In data-driven modeling problems, generally the goal is to construct a representation of the data that will be both descriptive and predictive. The requirement that the model be descriptive dictates that it accurately reproduces the relationships in the observed data, while the requirement that the model be predictive means that unobserved inputs, or domain values, be mapped to meaningful outputs, or range values. In general terms, it is the predictive quality, or ability to generalize from observations, of the model that leads to added value and the potential for knowledge discovery.
When data may be viewed as being sampled from a manifold, we may appeal to some powerful theorems from differential geometry to guide our modeling approach. For example, Whitney's (1936) (easy) embedding theorem pertains to representing data as the graph of a nonlinear function and provides guidance concerning the dimension of the domain when it is not known a priori. More precisely, Whitney's theorem states that an md-dimensional manifold residing in an n-dimensional ambient space may be embedded in a 2md+1 dimensional subspace.1 The proof of the theorem is constructive and shows that there is a large set of projections such that there exists a nonlinear inverse that affords perfect reconstruction of the data.2 Whitney's theorem pertains not to data but to manifolds.

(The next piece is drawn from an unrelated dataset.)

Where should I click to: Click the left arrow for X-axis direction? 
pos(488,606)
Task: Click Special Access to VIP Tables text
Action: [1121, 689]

When data may be viewed as a sampled manifold, the question arises concerning how to construct the nonlinear function that Whitney's theorem proves exists.
In contrast, Takens' theorem (1980) indicates that data sampled from an md-dimensional smooth manifold may be reconstructed (up to a diffeomorphic copy) by using a time-delay embedding in a space of dimension 2md+1. What is surprising about this theorem is that it states that only a single component, a scalar function, of the time-dependent trajectory must be observed to permit this reconstruction. This permits a now-well-known framework for the time-series prediction problem (Packard, Crutchfield, Farmer, & Shaw, 1980). These geometric theorems suggest that data on manifolds may possess a structure that is richer than simple nonlinearity and may be exploited in the modeling process. This is the primary motivation for the algorithm proposed in this letter.
The objective of this letter is to present a new approach for building nonlinear models for multivariate data that is particularly useful for modeling time-evolving trajectories on manifolds. The main contribution is a practical algorithm to model geometric structure not just in the individual components of the range of model but also to identify and model structure that exists between all pairs of components. The proposed algorithm is an extension to our previous work (Jamshidi, 2004; Jamshidi & Kirby, 2007; Anderle & Kirby, 2001), which deals with modeling where the range dimension is one. Similar to the univariate case, the proposed algorithm progresses iteratively, adding a new function at each step to refine the model. The placement of the functions is driven by a statistical hypothesis test, but now in higher dimensions that reveals geometric structure when it fails. At each step, the added function is fit to data contained in a spatiotemporally defined local region to determine the model parameters. A great advantage of the proposed algorithm is that it does not require ad hoc parameters save for the selection of the skew radial basis functions. Thus, the number of basis functions required for an accurate fit is determined automatically by the algorithm, making it a powerful tool for modeling multivariate time series, especially when the additional manifold structure may be exploited.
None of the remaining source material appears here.